• [Requirement] Please copy exactly the lines that begin with the one containing "Select 7.37% Maharashtra SDL entry" and end with the last line of the entries.

Dataset entries:
= = =

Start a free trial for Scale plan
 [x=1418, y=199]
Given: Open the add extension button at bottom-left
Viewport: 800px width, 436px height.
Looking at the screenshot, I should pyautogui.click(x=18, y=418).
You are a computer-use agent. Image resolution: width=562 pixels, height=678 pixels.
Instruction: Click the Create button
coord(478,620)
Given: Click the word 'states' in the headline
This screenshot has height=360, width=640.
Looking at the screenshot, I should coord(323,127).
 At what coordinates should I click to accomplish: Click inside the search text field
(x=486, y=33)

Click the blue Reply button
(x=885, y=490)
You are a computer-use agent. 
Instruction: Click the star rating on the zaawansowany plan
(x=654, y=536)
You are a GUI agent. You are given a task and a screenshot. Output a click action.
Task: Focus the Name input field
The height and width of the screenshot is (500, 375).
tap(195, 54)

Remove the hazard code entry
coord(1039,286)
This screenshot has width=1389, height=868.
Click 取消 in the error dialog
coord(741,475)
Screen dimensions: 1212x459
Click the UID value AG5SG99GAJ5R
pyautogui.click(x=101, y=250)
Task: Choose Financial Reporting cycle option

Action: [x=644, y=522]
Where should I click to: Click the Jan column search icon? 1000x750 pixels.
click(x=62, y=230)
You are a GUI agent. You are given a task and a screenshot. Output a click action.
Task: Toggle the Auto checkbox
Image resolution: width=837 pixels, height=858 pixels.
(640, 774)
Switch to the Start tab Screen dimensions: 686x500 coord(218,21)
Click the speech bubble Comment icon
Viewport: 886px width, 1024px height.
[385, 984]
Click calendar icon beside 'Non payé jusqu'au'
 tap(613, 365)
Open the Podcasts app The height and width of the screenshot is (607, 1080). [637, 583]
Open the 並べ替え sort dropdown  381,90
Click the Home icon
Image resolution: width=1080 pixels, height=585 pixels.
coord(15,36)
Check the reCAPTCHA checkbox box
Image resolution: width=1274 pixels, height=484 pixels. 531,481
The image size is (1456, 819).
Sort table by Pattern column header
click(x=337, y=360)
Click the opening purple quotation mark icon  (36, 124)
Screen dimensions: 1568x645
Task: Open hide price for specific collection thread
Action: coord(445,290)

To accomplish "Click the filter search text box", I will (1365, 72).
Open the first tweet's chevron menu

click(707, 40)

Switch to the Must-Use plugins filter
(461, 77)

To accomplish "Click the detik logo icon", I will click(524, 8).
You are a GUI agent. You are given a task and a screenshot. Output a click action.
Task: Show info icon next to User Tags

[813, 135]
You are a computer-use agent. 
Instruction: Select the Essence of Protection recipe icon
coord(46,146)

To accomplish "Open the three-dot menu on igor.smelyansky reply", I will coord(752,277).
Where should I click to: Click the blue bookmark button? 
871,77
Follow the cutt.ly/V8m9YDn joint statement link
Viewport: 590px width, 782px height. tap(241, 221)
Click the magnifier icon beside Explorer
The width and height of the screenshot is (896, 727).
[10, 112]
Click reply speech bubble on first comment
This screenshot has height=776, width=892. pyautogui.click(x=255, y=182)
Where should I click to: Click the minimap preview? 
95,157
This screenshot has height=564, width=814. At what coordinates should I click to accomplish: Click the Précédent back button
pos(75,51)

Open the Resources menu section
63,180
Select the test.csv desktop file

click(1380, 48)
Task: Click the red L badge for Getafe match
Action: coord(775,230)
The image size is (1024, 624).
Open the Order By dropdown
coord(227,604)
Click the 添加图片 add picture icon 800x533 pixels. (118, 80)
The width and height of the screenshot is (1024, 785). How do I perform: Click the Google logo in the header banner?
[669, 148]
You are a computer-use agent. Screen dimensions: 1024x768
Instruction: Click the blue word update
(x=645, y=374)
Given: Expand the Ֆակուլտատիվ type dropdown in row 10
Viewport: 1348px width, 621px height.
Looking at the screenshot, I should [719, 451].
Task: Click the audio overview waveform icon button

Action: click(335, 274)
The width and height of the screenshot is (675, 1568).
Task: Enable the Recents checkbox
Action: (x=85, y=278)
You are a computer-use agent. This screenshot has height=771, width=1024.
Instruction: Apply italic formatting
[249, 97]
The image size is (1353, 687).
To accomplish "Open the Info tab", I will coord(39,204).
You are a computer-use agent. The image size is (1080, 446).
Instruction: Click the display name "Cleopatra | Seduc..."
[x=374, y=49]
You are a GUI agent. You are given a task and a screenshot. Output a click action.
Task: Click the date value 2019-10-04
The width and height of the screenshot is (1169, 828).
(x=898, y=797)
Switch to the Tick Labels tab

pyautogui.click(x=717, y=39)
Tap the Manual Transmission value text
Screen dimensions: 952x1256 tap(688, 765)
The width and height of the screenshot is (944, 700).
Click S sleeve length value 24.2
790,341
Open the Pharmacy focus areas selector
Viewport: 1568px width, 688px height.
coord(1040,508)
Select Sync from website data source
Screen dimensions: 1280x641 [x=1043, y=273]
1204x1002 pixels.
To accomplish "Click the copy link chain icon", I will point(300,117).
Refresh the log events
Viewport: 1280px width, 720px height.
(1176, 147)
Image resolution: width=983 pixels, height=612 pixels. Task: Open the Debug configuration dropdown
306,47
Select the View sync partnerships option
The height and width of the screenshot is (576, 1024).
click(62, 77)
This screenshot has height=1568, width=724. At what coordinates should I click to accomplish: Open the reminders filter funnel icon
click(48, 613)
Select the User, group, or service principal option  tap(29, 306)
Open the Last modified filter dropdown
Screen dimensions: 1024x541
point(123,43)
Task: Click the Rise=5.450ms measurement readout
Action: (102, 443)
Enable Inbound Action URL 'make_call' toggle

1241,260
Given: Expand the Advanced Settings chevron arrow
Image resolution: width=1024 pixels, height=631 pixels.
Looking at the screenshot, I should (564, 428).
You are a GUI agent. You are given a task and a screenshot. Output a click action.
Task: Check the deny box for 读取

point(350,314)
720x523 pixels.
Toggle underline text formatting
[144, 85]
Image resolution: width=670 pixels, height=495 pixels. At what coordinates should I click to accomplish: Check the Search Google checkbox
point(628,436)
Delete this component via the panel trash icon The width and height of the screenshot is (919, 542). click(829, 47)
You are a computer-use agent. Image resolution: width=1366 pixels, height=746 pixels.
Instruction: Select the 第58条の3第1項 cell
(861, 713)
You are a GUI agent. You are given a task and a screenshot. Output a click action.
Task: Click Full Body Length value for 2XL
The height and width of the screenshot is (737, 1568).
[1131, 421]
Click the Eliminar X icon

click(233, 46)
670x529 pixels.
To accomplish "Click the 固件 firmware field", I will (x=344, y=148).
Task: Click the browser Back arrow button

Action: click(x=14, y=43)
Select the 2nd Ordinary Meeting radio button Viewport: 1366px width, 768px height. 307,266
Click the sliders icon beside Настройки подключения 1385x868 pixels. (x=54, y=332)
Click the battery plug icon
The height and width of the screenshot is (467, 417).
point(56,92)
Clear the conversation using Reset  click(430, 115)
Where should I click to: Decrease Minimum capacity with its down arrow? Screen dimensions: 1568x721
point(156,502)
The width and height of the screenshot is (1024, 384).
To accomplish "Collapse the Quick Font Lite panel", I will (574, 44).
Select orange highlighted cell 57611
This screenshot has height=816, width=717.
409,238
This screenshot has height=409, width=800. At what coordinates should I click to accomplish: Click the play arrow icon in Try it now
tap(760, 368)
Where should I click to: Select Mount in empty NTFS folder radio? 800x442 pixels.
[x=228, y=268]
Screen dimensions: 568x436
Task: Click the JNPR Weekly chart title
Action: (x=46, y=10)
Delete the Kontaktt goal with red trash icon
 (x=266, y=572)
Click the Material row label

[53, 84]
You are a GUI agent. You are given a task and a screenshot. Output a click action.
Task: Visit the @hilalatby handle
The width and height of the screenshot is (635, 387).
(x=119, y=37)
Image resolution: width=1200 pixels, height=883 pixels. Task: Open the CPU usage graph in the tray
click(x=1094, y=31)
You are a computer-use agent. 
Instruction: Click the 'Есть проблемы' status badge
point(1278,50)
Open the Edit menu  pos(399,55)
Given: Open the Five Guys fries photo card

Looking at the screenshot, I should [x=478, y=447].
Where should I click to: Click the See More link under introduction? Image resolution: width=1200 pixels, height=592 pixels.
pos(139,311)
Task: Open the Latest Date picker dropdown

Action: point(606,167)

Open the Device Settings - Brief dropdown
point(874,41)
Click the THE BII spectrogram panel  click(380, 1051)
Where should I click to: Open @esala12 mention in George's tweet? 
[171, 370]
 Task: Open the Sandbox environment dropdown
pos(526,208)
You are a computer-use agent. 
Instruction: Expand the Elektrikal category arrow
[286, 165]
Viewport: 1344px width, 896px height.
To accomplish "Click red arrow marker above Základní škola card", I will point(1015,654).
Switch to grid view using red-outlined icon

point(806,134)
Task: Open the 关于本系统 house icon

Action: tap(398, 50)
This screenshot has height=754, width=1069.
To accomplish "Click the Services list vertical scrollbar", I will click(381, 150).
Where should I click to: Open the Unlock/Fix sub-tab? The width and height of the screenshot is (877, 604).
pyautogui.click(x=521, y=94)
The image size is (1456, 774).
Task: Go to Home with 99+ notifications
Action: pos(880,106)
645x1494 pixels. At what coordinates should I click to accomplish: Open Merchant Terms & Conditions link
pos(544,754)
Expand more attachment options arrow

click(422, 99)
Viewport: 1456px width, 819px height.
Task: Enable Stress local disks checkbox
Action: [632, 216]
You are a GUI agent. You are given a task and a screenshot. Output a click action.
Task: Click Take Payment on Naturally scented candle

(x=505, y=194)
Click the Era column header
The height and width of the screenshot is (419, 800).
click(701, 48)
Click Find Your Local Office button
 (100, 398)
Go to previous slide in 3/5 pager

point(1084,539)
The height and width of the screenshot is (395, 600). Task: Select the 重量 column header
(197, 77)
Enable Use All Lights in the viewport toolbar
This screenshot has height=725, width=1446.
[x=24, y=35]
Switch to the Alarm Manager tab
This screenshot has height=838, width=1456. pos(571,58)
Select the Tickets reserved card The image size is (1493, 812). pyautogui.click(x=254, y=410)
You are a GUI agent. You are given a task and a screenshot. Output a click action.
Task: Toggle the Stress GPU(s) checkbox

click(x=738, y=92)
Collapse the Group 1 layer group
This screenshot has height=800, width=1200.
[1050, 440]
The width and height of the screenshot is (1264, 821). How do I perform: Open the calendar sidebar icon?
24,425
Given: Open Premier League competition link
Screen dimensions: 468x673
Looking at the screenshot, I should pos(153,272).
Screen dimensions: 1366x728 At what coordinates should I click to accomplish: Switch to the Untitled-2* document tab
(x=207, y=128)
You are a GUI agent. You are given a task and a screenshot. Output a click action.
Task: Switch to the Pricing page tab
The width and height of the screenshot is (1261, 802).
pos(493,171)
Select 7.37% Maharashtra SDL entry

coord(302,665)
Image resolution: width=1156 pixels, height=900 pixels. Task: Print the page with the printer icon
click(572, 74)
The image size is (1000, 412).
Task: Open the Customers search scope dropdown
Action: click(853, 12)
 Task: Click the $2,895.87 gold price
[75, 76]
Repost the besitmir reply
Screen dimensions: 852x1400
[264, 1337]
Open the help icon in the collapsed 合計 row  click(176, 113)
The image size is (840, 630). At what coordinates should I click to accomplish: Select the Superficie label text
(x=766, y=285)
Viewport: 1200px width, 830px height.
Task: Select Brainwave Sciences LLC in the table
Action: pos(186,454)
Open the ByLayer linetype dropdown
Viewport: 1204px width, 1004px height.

= = =

• [Answer section]
Select 7.37% Maharashtra SDL entry

coord(302,665)
Image resolution: width=1156 pixels, height=900 pixels. Task: Print the page with the printer icon
click(572, 74)
The image size is (1000, 412).
Task: Open the Customers search scope dropdown
Action: click(853, 12)
 Task: Click the $2,895.87 gold price
[75, 76]
Repost the besitmir reply
Screen dimensions: 852x1400
[264, 1337]
Open the help icon in the collapsed 合計 row  click(176, 113)
The image size is (840, 630). At what coordinates should I click to accomplish: Select the Superficie label text
(x=766, y=285)
Viewport: 1200px width, 830px height.
Task: Select Brainwave Sciences LLC in the table
Action: pos(186,454)
Open the ByLayer linetype dropdown
Viewport: 1204px width, 1004px height.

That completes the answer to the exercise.